We saw firearms ownership increase for many reasons. Concealed carry of a personal firearm is now common in all but a handful of states. Not only are tens of millions licensed to carry a personal firearm in public, but we also exercise those permits daily.
Today, about one-out-of-a-dozen adults carry a firearm in public when and where it is legally permissible to do so. We also stop most attempted mass murders when the government allows us to carry our firearms.
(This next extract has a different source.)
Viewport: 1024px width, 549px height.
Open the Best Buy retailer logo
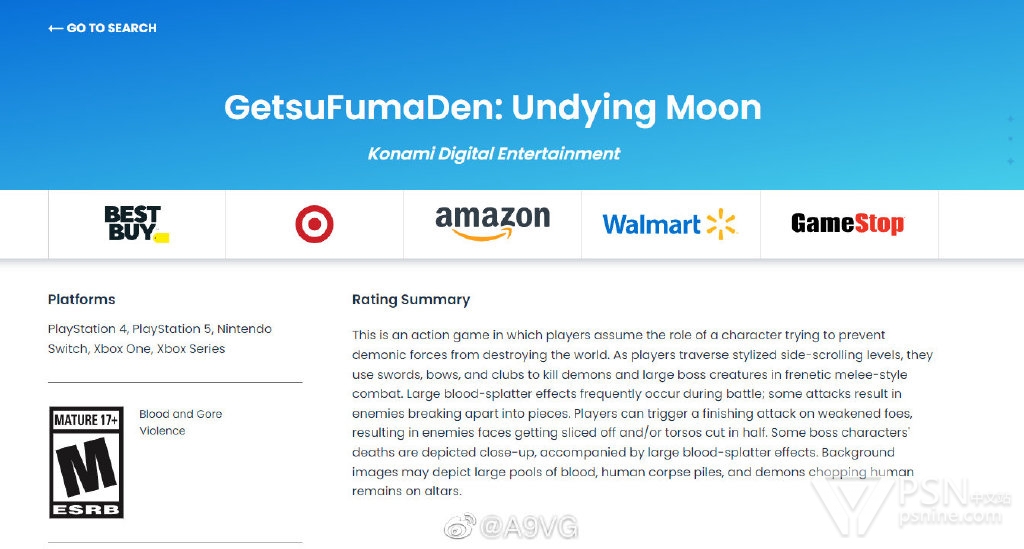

Good men and women, ordinary civilians, use firearms to protect themselves and their families more than four thousand times a day. Excluding some politicians, more and more of us have concluded that armed defense works.
Another reason for increased gun ownership is the unusual increase in crime we’ve seen in the last few years. Our judicial system stopped removing repeat criminals from society during the Covid lockdowns. The resulting increase in crime touched our families and friends. Many of us discovered that the police will not be there to protect us. Millions of us responded by buying a firearm and protecting ourselves.
We should probably add a third factor that increased the rate of firearms ownership. The Covid lockdowns reduced the time we could spend with friends and extended family. We spent more time looking at our computers and our phones. During the lockdowns, the news media had a larger influence on our perception of what is happening in the world around us.
To deliver viewers to their declining list of advertisers, the news media fed us a concentrated diet of sensationalized crime reports. Crime indeed increased in the last few years, but the tiny screens brought crime to where we live as never before. In combination, factors like these significantly increased both the number and diversity of legal firearms owners.
We defend ourselves with a firearm between 1.7 and 2.5 million times a year. 44 percent of black gun owners reported using firearms to defend themselves or their families. Many of us know someone who used a firearm in self-defense. In contrast, I never heard the mainstream media correct President Biden’s statement that our guns kill more of us than they save. That leaves our personal experience in direct contradiction with the President’s claim and the media’s twisted narrative about gun owners.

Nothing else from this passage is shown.